On the go: Superfund Clara Pensions has announced that TPG Sixth Street Partners, a global credit and credit-related investment platform partnered with private equity group TPG, will become its provider of long-term capital.

TPG Sixth Street Partners is to provide initial capital of £225m, an amount expected to increase to £500m in the new consolidator, Clara Pensions, as it grows to scale.

Clara aims to consolidate at least £5bn of pension liabilities over the next five years. It is now looking to accept its first pension scheme members, subject to any applicable regulatory approvals.

Clara’s model serves as a bridge to the insured market for UK defined benefit schemes and their members.

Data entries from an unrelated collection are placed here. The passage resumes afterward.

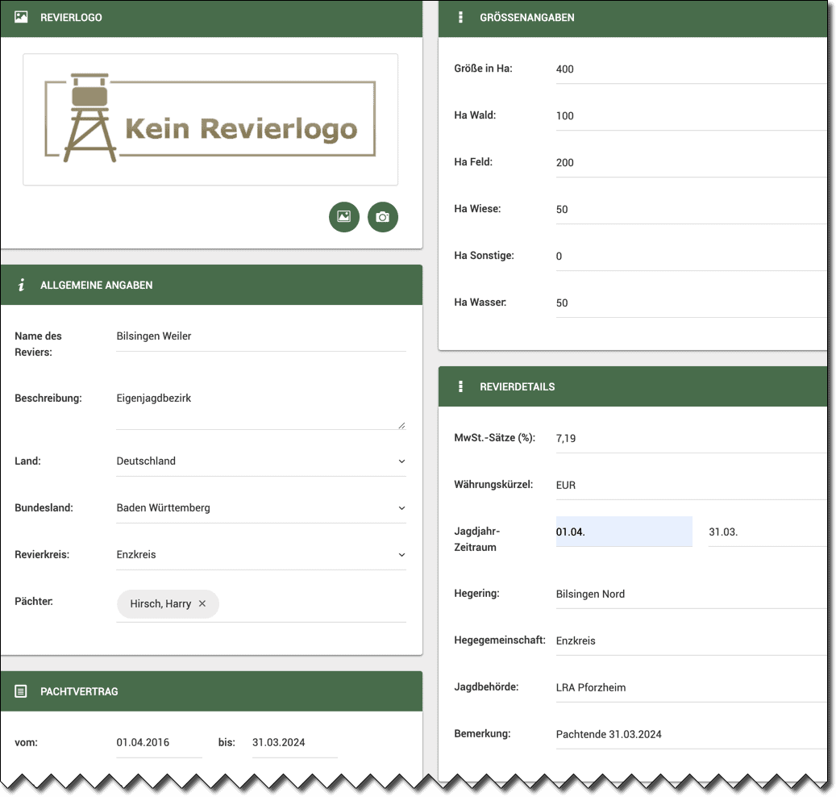Click into the Beschreibung text area

[x=260, y=408]
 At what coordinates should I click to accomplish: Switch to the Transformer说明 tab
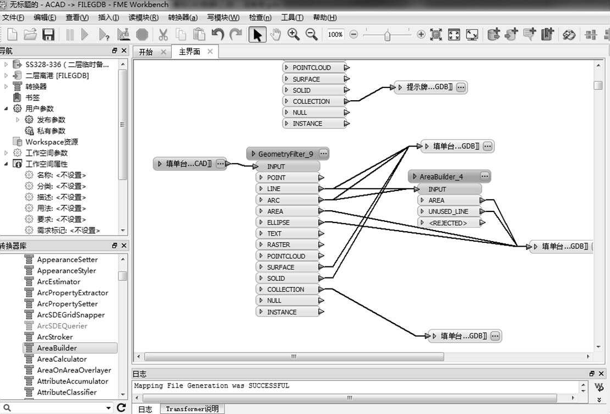tap(192, 408)
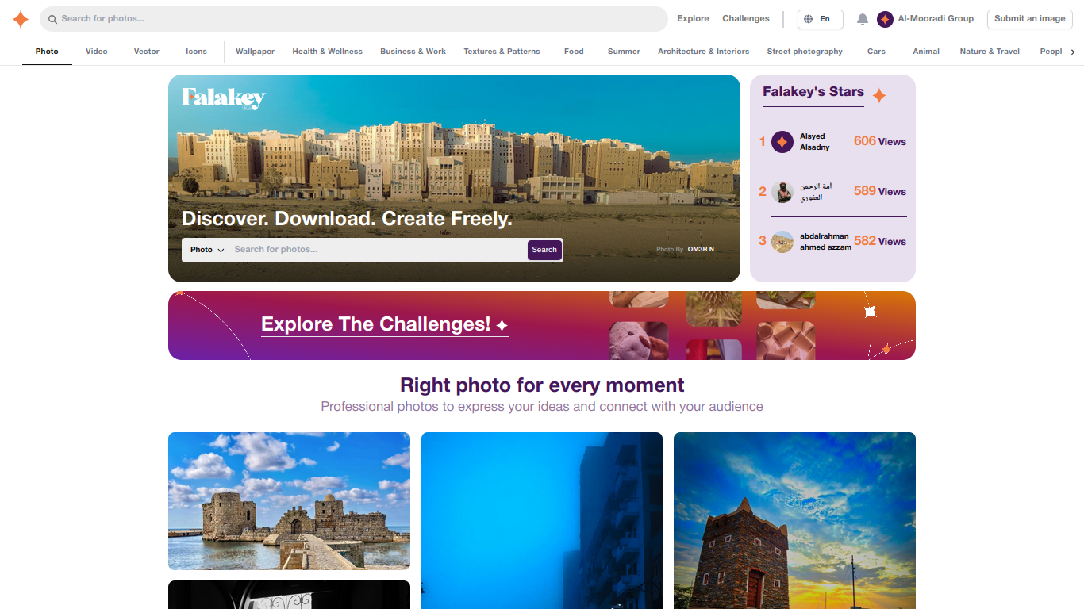Select the Icons tab

click(x=196, y=52)
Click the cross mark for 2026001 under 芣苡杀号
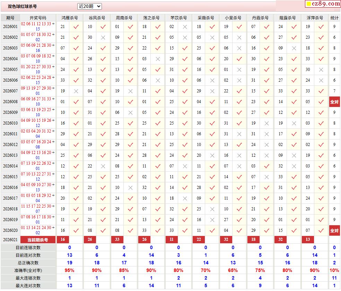Screen dimensions: 341x291 tap(185, 27)
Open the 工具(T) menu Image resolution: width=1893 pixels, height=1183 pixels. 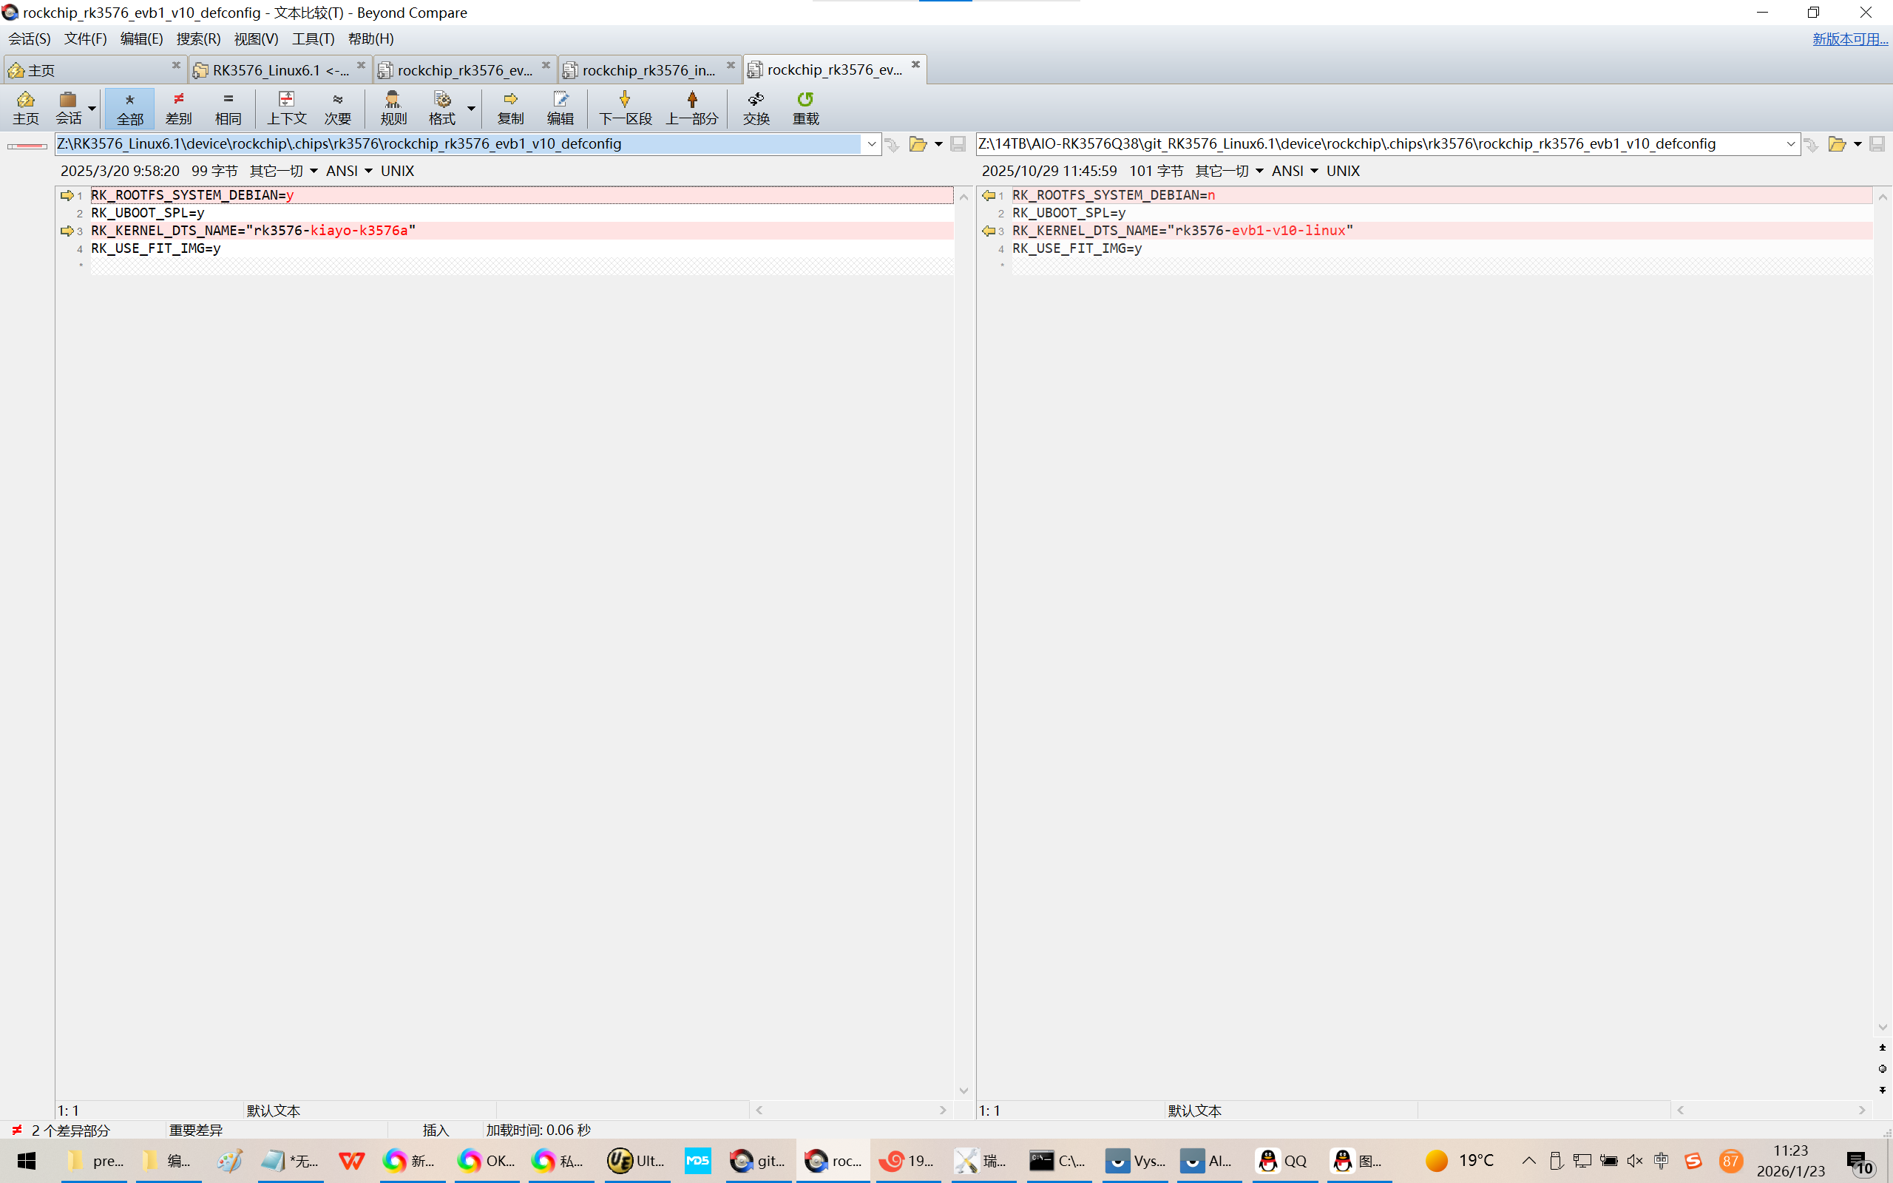point(313,38)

When a scheme enters Clara, its assets and liabilities are supported by capital that is provided by both the sponsoring employer and its capital providers with the ultimate aim of buyout. Only once Clara delivers an insured future to every scheme member will its finance partners receive a return on capital.

Adam Saron, CEO of Clara Pensions, said: “Strong, patient capital is key to our model for securing members’ pensions.”

The announcement follows several other key building blocks for Clara as it prepares to welcome pension scheme members.

In September, Clara announced the appointment of Lawrence Churchill as chair, and of the first three trustees of its independent governing board. More recently, Clara confirmed Hymans Robertson as its actuarial adviser and CMS as its legal adviser.

The government is currently consulting on a new legislative framework for authorising and regulating DB superfund consolidation vehicles.